Dr. Paris Perdikaris, University of Pennsylvania
Dr. Maziar Raissi, Brown University
Advances in machine learning are continuously penetrating computational science and engineering. In this course we plan to review recent advances in deep learning with a particular focus on the development of data-driven algorithms for model discovery, forecasting, and uncertainty quantification in physical and engineering systems.
In this course we will (i) present a comprehensive review of state-of-the-art deep learning tools including feed-forward/convolutional/recurrent neural networks, variational auto-encoders, and generative adversarial networks, (ii) show how these data-driven models can be constrained to encode physical priors and domain knowledge, (iii) demonstrate how they can help us distill "hidden physics" from raw data and construct scalable and predictive surrogate models, (iv) provide a collection of diverse applications in computational science, including both forward and inverse problems in the presence of uncertainty.

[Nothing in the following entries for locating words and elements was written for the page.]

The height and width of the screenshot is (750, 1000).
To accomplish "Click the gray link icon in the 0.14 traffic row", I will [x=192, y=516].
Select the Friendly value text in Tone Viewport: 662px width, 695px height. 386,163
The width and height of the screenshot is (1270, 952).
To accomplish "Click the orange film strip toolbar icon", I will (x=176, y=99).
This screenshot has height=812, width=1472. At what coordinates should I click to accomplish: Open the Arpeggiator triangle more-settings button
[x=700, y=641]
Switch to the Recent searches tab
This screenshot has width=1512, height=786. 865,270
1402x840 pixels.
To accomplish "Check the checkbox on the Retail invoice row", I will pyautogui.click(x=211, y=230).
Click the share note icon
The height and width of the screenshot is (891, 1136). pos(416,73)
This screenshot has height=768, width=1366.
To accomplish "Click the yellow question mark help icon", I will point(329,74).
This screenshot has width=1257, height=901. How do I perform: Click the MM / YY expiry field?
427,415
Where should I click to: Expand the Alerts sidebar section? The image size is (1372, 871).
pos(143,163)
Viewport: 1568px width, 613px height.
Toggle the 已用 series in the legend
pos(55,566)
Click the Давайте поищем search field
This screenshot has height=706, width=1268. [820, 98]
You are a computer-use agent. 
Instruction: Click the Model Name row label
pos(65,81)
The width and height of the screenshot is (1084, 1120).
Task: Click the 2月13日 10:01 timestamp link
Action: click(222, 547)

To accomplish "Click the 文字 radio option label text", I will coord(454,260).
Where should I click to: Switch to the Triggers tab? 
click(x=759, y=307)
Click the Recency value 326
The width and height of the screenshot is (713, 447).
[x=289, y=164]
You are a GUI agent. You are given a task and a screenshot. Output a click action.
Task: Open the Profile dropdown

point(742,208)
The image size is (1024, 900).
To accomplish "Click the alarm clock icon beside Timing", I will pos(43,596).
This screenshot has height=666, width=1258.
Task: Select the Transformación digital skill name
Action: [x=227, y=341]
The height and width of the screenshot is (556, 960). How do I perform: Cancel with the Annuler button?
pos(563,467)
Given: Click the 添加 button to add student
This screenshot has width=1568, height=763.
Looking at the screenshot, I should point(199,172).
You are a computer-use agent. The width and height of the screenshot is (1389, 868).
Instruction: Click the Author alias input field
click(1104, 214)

Our goals for this course are threefold: (i) cover fundamental methodological and algorithmic concepts, (ii) showcase a collection of practical applications, and (iii) design a series of hands-on tutorials that will illustrate key practical and implementation aspects. Attendees will leave this course with a well-rounded understanding of the capabilities brought by deep learning in a wide range of applications in computational science and engineering. They will also sharpen their hands-on skills and familiarize themselves with how to adapt these tools to their respective application domains.